How to complete this task. Every line containing the string "blue" is to be copied from the records.

Stored items:
****************

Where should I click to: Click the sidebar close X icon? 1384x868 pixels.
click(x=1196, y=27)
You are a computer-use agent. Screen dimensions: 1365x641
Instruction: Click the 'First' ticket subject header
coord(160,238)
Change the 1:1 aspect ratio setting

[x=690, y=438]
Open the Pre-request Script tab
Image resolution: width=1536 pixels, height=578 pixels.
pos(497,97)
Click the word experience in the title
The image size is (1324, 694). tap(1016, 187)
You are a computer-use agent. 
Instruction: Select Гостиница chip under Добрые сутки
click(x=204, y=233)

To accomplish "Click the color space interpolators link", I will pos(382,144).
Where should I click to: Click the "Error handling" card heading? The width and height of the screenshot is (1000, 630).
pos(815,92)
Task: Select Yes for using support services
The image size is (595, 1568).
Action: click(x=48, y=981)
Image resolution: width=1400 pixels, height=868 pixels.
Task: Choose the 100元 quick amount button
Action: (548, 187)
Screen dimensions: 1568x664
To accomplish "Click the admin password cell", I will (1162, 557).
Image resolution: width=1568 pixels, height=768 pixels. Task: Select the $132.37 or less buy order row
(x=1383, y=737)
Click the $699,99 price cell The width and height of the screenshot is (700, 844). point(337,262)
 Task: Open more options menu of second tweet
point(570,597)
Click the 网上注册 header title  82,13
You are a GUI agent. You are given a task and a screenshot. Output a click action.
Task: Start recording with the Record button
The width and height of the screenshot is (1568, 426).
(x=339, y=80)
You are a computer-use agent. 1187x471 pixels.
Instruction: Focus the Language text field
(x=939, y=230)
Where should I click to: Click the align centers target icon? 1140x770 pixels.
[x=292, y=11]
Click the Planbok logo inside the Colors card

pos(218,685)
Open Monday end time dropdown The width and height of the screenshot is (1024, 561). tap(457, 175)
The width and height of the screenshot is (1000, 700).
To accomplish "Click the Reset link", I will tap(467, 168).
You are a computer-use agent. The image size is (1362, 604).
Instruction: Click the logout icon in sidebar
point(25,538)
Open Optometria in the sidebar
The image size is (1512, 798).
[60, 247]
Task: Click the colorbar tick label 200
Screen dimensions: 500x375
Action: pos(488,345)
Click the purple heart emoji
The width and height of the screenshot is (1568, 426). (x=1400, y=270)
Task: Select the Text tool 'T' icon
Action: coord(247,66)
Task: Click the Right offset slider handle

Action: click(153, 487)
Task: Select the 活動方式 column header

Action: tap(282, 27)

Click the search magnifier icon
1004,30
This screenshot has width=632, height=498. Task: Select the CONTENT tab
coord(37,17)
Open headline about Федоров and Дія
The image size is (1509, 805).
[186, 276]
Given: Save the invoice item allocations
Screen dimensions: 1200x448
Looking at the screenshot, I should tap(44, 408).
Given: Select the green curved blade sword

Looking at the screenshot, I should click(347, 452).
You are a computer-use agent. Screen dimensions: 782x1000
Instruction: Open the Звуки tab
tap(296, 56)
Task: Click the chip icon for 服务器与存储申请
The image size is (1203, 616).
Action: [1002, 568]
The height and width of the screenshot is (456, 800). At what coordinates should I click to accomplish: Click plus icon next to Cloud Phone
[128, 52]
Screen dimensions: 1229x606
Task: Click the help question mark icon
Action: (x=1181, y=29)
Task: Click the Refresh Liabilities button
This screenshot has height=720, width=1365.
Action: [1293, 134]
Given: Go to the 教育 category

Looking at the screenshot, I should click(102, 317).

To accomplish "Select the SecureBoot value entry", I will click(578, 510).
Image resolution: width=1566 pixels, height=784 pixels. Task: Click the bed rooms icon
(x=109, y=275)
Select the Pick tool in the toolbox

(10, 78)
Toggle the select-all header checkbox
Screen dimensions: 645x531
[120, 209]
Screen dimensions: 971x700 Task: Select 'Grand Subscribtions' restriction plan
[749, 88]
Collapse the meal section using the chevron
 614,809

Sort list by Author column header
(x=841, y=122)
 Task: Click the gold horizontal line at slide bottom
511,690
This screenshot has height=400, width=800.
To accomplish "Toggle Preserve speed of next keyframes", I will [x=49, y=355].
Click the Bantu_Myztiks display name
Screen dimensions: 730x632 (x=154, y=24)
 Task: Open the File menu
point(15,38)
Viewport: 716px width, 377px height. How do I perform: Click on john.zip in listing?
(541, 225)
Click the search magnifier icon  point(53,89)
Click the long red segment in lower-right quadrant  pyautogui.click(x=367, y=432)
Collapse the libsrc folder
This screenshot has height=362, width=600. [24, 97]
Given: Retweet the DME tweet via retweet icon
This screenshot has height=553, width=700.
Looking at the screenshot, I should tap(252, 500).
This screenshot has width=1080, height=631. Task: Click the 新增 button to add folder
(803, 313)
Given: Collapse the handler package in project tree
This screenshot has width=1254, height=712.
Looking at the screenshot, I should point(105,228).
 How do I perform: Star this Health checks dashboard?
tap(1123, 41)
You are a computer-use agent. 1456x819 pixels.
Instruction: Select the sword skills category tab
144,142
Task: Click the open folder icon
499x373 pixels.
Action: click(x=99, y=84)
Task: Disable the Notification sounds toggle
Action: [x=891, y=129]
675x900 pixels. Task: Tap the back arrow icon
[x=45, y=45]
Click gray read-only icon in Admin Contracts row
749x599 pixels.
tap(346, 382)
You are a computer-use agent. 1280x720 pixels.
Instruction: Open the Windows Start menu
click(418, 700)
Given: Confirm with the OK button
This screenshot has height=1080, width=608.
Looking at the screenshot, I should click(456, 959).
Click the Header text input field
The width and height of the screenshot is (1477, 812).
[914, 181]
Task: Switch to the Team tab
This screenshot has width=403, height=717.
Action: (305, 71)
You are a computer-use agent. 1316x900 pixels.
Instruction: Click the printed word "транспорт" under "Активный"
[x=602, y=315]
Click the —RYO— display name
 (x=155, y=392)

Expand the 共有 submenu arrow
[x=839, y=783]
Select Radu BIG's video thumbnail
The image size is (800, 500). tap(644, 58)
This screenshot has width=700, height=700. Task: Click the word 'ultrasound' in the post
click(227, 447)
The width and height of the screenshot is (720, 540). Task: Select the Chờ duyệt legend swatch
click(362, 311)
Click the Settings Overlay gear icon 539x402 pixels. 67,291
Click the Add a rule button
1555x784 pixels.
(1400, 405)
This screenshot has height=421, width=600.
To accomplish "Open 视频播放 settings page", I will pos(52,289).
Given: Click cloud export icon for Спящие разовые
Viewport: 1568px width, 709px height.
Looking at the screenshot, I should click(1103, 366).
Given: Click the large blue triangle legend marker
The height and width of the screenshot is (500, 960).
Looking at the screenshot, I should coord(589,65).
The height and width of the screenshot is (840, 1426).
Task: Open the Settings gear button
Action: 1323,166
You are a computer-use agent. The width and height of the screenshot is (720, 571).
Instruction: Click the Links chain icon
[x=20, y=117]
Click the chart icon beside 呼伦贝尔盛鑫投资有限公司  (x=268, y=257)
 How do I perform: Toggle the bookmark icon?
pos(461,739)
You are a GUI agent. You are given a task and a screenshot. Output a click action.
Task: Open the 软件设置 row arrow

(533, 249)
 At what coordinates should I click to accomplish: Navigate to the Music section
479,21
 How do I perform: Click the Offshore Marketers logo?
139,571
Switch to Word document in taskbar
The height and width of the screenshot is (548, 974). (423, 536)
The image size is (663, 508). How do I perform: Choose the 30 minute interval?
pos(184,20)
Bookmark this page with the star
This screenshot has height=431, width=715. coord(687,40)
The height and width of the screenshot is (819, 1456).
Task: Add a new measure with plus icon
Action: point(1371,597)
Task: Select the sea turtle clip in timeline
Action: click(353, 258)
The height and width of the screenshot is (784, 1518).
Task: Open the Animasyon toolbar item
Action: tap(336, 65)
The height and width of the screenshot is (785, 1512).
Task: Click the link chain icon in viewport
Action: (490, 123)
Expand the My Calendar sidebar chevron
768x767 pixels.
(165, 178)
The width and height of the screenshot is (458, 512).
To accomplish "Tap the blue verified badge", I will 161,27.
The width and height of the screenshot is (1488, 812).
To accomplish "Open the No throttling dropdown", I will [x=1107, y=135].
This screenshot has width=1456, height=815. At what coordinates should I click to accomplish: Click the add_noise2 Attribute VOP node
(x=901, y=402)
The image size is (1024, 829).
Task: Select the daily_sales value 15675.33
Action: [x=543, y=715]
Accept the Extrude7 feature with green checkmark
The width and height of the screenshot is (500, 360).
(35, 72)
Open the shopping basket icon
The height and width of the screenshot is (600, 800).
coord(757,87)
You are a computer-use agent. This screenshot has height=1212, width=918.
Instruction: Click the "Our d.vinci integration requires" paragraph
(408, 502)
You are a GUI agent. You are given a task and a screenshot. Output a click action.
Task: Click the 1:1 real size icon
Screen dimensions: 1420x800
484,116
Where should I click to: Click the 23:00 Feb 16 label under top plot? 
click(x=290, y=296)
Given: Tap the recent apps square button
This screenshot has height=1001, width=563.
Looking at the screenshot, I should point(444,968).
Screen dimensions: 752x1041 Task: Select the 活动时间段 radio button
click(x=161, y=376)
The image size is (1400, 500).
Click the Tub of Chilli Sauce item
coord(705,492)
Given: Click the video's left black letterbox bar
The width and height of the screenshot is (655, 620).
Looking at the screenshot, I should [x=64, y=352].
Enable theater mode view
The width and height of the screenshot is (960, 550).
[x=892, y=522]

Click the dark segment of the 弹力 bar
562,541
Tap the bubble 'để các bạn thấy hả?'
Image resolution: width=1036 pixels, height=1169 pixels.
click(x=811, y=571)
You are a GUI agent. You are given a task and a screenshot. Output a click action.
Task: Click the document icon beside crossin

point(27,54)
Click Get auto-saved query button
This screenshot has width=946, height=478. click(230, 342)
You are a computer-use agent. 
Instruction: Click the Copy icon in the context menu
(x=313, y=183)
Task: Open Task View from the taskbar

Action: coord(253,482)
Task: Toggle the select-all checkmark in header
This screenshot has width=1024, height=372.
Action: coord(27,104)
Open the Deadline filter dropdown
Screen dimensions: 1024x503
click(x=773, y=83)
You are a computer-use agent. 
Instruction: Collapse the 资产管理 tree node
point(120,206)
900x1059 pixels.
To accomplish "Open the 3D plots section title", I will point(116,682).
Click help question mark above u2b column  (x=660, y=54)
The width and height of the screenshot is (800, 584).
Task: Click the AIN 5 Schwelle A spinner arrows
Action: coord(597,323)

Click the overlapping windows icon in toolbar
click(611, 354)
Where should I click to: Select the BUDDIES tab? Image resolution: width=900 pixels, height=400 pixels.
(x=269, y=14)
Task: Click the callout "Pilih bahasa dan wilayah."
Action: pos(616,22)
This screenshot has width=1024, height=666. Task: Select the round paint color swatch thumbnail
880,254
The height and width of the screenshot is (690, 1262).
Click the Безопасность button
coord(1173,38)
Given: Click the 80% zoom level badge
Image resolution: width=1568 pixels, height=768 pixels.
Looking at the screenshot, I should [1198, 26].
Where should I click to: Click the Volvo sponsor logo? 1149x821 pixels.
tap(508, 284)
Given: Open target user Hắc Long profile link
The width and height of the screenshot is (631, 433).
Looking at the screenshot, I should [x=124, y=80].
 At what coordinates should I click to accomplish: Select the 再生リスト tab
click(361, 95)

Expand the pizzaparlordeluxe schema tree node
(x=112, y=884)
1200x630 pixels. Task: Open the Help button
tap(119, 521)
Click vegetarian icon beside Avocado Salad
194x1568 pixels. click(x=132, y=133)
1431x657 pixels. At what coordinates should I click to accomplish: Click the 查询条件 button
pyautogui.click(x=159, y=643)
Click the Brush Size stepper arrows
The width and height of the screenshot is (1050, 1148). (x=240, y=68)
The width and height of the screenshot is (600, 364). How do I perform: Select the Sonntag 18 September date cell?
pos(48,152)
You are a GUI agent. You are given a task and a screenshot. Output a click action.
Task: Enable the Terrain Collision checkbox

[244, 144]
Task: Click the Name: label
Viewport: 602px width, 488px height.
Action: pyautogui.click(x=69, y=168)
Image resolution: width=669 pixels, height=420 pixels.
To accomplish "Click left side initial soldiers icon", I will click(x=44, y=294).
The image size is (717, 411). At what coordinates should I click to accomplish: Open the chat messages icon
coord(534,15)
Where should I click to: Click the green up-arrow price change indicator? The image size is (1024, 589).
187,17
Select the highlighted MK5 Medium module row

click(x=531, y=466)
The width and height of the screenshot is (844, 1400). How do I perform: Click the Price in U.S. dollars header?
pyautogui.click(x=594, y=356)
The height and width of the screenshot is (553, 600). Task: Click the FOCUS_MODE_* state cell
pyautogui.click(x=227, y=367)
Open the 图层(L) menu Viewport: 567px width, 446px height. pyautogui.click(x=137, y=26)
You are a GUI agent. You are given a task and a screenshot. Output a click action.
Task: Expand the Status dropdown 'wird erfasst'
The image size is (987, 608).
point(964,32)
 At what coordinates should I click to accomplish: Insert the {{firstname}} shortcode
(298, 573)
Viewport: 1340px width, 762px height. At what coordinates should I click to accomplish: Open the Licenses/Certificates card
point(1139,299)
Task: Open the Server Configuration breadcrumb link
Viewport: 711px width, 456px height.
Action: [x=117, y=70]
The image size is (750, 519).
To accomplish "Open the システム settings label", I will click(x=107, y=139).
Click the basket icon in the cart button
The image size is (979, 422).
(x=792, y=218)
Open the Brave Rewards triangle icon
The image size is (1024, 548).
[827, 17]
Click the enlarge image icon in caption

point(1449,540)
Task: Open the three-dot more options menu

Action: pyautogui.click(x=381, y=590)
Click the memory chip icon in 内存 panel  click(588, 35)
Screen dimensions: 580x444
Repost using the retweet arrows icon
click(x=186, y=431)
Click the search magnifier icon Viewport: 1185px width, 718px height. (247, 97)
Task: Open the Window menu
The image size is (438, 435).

****************

Reply.
Given: Click the large blue triangle legend marker
To accomplish "Tap the blue verified badge", I will 161,27.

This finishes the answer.